더 많은 인원이 더 나은 결과를 만든다는 착각

우리는 흔히 "팀이 크면 결과도 좋아진다"고 생각하지만, 실제로는 그렇지 않다는 연구 결과가 있습니다.
링겔만 효과(Ringelmann Effect)에 따르면, 팀 규모가 커질수록 개인의 생산성은 오히려 떨어집니다.
또한, 브룩스의 법칙(Brooks's Law)은 "늦어진 프로젝트에 인원을 추가하면 더 늦어진다"고 말합니다.

"인원 수가 늘어나면 오히려 속도가 느려진다."

이처럼, 인원 증가가 오히려 발목을 잡는 경우가 많습니다.


최근 마케팅과 AI 업계의 주요 변화들

최근 몇 가지 중요한 사건들이 있었습니다.

  1. 페이스북 내부 고발자의 회고록 공개
    전직 임원이 쓴 폭로성 책이 공개되면서, 페이스북 내부의 권력 다툼과 비밀스러운 중국 전략 등이 드러났습니다.

  2. AI 에이전트의 웹 탐색 능력 강화
    'Browser Use'라는 회사가 AI 에이전트가 사람처럼 웹사이트를 읽고 탐색할 수 있도록 돕는 기술로 1,700만 달러를 투자받았습니다.

  3. Meta와 GA4의 데이터 연동
    Meta(구 페이스북)가 이제 Google Analytics 4의 전환 데이터를 직접 받아 광고 타겟팅과 최적화를 더 똑똑하게 할 수 있게 되었습니다.
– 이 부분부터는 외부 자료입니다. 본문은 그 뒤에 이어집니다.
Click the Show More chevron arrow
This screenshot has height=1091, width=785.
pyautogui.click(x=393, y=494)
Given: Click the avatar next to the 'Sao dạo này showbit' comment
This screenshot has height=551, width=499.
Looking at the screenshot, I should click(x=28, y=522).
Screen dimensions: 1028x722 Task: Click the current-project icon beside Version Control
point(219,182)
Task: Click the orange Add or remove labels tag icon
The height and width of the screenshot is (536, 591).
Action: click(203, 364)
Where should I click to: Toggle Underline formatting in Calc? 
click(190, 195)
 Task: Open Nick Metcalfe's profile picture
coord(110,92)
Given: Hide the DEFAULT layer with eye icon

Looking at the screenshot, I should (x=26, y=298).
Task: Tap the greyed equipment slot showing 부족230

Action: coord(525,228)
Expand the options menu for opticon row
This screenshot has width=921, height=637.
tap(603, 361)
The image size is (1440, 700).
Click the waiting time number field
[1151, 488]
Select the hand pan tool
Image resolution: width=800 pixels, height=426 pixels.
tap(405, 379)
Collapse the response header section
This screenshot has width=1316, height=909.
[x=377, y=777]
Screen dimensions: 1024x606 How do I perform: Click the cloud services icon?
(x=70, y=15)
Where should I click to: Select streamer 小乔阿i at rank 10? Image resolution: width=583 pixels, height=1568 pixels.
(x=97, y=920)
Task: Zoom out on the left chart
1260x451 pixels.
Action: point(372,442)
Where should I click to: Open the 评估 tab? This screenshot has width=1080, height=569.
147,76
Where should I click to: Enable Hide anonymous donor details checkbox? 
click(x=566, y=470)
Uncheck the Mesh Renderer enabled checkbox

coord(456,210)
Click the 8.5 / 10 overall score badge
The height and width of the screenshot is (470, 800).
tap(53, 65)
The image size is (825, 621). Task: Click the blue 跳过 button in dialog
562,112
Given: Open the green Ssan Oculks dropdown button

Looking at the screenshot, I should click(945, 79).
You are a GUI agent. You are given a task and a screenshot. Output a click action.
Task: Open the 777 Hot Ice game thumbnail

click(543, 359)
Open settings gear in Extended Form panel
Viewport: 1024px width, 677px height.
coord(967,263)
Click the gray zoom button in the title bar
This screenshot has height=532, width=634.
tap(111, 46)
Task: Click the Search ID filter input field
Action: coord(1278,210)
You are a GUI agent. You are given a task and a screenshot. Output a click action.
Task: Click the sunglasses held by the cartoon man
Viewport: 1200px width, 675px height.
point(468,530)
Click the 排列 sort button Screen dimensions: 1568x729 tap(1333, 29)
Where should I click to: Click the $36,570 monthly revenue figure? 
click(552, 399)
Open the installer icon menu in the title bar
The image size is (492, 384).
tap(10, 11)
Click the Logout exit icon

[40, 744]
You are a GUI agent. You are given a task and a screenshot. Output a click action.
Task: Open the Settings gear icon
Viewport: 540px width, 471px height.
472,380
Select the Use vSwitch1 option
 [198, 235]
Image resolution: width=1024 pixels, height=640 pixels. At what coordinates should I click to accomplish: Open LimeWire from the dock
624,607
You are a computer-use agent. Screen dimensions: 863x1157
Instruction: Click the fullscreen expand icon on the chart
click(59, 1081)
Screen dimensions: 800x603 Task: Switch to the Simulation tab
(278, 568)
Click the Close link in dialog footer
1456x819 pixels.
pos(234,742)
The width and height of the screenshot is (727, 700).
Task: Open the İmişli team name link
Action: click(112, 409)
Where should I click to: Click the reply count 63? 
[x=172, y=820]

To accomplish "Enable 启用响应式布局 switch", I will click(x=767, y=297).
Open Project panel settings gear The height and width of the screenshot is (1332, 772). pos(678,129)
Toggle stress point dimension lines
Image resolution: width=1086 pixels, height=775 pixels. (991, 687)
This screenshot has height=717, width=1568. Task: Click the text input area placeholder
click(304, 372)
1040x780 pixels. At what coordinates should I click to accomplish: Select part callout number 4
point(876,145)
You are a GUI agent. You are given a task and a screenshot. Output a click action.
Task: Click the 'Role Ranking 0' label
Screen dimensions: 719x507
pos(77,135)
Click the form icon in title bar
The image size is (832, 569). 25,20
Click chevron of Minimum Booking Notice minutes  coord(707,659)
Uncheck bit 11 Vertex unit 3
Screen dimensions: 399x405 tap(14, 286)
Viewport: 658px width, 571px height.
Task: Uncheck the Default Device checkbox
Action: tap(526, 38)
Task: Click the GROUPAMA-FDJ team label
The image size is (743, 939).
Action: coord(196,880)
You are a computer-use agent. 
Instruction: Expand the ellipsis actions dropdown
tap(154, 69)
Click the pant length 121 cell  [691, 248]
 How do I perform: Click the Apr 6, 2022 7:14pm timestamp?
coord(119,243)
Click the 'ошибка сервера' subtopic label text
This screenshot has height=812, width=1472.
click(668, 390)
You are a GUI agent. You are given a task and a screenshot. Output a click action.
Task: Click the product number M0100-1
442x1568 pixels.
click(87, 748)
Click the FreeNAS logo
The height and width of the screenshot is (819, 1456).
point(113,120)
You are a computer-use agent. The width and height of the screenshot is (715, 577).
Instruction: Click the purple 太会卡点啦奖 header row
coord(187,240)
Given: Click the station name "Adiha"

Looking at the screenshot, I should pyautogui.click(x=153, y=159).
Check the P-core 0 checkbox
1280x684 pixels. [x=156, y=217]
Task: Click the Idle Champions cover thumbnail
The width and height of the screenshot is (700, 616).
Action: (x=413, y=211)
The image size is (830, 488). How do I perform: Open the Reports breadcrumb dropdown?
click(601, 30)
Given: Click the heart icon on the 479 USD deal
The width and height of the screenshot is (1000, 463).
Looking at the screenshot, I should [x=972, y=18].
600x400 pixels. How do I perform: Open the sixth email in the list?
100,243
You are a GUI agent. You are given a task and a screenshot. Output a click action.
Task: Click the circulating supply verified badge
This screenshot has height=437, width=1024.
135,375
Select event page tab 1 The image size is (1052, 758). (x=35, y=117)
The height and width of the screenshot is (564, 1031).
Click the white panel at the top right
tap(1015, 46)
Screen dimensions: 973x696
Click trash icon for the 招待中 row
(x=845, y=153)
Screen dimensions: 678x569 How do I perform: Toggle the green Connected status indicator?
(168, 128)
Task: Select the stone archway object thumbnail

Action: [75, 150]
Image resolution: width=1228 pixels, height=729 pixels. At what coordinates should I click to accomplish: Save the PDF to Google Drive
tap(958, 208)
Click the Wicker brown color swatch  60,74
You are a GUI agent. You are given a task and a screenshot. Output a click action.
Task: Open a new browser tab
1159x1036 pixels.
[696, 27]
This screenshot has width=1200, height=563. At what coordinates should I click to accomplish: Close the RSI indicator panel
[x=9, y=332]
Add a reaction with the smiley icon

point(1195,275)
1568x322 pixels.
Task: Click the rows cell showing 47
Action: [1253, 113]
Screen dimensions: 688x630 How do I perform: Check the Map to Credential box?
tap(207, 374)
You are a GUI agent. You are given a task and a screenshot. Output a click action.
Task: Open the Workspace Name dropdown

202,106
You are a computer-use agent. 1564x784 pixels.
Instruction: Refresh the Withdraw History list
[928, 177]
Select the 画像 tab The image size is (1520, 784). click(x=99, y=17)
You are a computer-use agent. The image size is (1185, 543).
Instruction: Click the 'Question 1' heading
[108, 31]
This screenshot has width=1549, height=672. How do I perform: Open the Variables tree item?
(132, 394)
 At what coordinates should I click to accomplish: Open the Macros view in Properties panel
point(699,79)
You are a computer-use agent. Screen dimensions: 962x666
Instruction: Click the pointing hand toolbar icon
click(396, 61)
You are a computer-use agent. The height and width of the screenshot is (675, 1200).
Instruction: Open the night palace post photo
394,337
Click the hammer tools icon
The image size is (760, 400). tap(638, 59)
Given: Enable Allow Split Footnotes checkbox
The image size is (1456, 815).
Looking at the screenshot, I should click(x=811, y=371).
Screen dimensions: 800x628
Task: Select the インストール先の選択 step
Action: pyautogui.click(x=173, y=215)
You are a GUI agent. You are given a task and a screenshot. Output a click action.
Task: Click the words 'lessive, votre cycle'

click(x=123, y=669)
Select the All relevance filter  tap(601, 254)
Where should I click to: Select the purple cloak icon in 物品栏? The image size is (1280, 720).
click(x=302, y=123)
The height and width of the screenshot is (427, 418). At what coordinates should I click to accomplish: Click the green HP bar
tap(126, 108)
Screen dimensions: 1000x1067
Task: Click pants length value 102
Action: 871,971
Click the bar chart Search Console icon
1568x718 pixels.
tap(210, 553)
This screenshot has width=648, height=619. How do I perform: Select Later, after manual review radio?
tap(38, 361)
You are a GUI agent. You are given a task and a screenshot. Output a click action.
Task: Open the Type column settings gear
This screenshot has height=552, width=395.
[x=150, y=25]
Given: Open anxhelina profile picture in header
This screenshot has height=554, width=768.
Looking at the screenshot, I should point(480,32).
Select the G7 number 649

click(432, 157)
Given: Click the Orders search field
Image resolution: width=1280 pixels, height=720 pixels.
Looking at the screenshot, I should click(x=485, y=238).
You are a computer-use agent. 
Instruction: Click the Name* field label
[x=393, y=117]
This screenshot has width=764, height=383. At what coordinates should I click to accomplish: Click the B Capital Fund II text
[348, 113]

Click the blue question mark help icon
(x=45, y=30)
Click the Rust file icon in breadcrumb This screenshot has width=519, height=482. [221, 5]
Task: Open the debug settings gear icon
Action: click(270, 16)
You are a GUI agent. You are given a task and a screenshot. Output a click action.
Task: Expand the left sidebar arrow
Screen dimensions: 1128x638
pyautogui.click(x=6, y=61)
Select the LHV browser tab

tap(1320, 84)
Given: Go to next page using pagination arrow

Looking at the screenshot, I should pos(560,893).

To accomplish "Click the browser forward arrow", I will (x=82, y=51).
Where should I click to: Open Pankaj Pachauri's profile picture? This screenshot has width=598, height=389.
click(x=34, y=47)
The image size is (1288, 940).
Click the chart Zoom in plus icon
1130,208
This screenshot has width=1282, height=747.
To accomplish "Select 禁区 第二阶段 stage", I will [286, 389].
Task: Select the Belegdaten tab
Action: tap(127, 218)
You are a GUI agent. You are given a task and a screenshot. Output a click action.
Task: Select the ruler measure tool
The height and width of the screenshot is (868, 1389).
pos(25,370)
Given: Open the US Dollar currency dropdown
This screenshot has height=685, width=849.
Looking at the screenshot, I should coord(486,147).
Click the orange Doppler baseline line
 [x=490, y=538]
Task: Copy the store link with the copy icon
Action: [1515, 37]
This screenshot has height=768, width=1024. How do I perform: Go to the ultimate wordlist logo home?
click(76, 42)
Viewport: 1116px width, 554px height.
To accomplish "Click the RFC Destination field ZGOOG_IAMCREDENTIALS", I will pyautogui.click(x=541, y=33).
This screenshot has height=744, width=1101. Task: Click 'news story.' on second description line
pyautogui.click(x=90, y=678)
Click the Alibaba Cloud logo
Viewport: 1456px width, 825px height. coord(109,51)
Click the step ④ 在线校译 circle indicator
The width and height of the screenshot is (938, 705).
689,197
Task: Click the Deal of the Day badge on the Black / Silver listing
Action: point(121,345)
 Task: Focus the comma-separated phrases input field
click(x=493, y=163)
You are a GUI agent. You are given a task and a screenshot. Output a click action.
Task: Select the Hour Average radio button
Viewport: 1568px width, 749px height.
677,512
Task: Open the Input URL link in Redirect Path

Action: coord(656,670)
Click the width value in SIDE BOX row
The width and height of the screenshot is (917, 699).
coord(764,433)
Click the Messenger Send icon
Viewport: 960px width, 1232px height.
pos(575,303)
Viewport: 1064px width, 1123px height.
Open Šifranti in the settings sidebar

한 명의 마케터, AI 에이전트와 함께라면 미니 군단 못지않다

과거에는 마케팅 팀이 다음과 같이 구성되어야 했습니다.

  • 랜딩 페이지를 쓰는 카피라이터
  • 디자인을 담당하는 디자이너
  • 실험을 돌리는 미디어 바이어
  • 데이터 분석가
  • 그리고 수많은 회의

이런 방식은 비싸고, 느리고, 쉽게 무너질 수 있는 구조였습니다.
캠페인 하나를 시작하는 데 한 달이 걸리는 것도 흔한 일이었죠.


AI와 자동화로 바뀐 마케팅의 풍경

이제는 상황이 완전히 달라졌습니다.

AI가 바꾼 마케팅의 모습

이제 한 명의 마케터가 적절한 AI 기반 워크플로우만 갖추면 다음과 같은 일들을 혼자서 해낼 수 있습니다.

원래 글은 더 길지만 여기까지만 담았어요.